Hacking Weighing Scale to Upload Weight to Plotly using Raspberry Pi
Posted on Sat 11 April 2015 in Electronics
I have been interested in monitoring and keep track of my weight. In the past, I have used different phone apps to track my weight. They work reasonably well, but I was thinking of reading weight data directly from my weighing scale and upload the data to an online database.
It meant that I needed a micro-controller connect to my house WIFI connection and upload that data to somewhere in the cloud. I have seen some projects online that use an arduino for this purpose. They use arduino to serially send information to computer. The information on the computer can be potentially sent to an online database. One could also upload data directly from arduino to internet using a wifi shield, but this makes it more expensive. I was therefore more inclined towards Raspberry pi because it connects to wifi easily and can read data from weighing scale. I was also inclined in programming in python on raspberry pi rather than C, which I am not very proficient.
Choice of weighing scale
I looked around some projects online and found a weighing scale that seemed easy to get data from by reading the LED signals. I bought the same model for around 20 bucks at my local target. The first thing I noticed after opening this scale was that it did not look similar to what was described at fivevolt blog. I did not see the four transistors and HC164 of which the author talks about in his blog. May be the manufacturer changed the design or they have different versions of it. I was disappointed.
The PCB on the weighing scale had a epoxy covered region, which I presume is the microcontroller and it is connected to a big chip on the board. I looked at the name of the big chip on the pcb board and I can barely read TM1628. A simple google search revealed that it was an LED controller for the led display. The led display has four grids (digits). Each of this digit is a 8 segment display. TM1628 controls which grids and segments were to be lit or not (HI or LOW). So I can see 12 wires going from LED controller to LED display (four for controlling each grid and eight for the 7 segment display of each grid). I could figure out which wires correspond to which grid and which segment and tried to solder wires. But that meant I have to read 12 digital signals (Hi or Low) using raspberry pi GPIO. This also looks very ugly too. So I decided to take a different route instead.
Understanding how data was being processed inside
A close inspection revealed that the microcontroller onboard was sending instructions to TM1628 using SPI protocol. So I intercepted these SPI specific voltage pulses (3.3V) using Raspberry Pi as shown in figure below.
SPI bus consists of master and slave and has four lines in between them, which are MOSI, MISO, SCLK and SS (for more information see here. In this case, the TM1628 is the slave and the microcontroller on board is the master. The slave does not send any data to the microcontroller so there is no MISO line. SCLK is the clock signal. MOSI and SS line are referred as DIO and STB respectively in the TM1628 manual.
Schematic of the hacked weighing scale
After intercepting the STB, SCLK and DIO with raspberry pi as shown in the above figure (used bitscope package to read these signals). A typical pattern looks like this:
Each green line in the DIO contains data that is synced to STB and SCLK. When I zoom on the each green line I see the following:
Bits of data are being sent out in the DIO line at the rising edge of the clock signal.To decode these bytes.
When I just step on the weighing scale and get down, weighing scale displayed “0.0” for some time and then the display turns off. I was able to get the bytes for this action and start to decode according to the TM1628 manual. Below are the bytes being sent and the decoded information for the action of just stepping on and stepping of the weighing scale.
The order in which bytes are sent is shown below:
Command 1 and command 2 prepare the display. Command 3 helps in preparing the grid/digit. It can be seen from the above figure, once a grid is prepared, a character is being written to that grid/digit. This process starts from the first grid and ends at the fifth grid. This cycle repeats many times. The cycle repeats so fast that we think the display is not changing. I used the following cheat sheets for decoding the above data bytes.
Following table is for command 3 where a certain grid/digit has to being chosen.
Following table shows the bytes for displaying a certain character on a certain grid/digit.
Code to capture the data
Once I understood the commands being sent and how to interpret them, I wrote a python code that uses PIGPIO to read these commands.
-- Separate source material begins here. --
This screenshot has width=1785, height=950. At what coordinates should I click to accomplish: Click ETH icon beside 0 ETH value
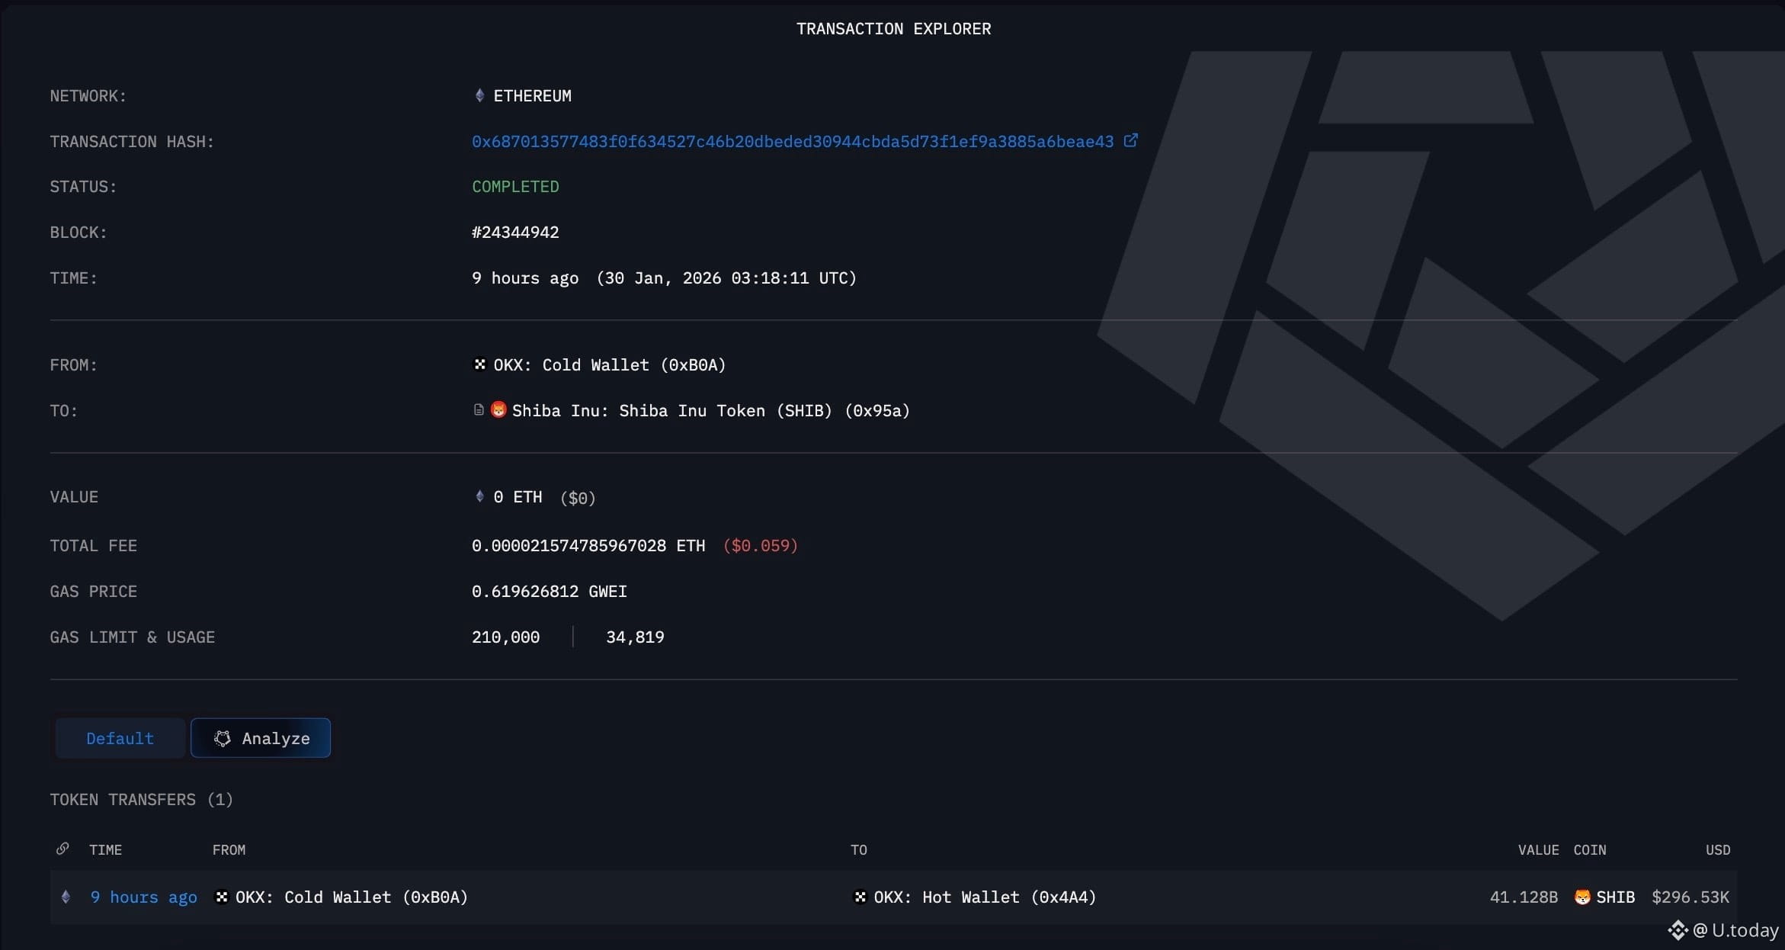479,496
I also added the capability to select a user with a rotary switch and assign weight information. A user can be guest, myself or my wife.
Weight information is written to a file locally and also uploads the information to plotly for visualization.
Final product
Below is the youtube video of how the program works (without plotly integration)
Below is the plotly image showing the weight data collected over a year. I am still overweight.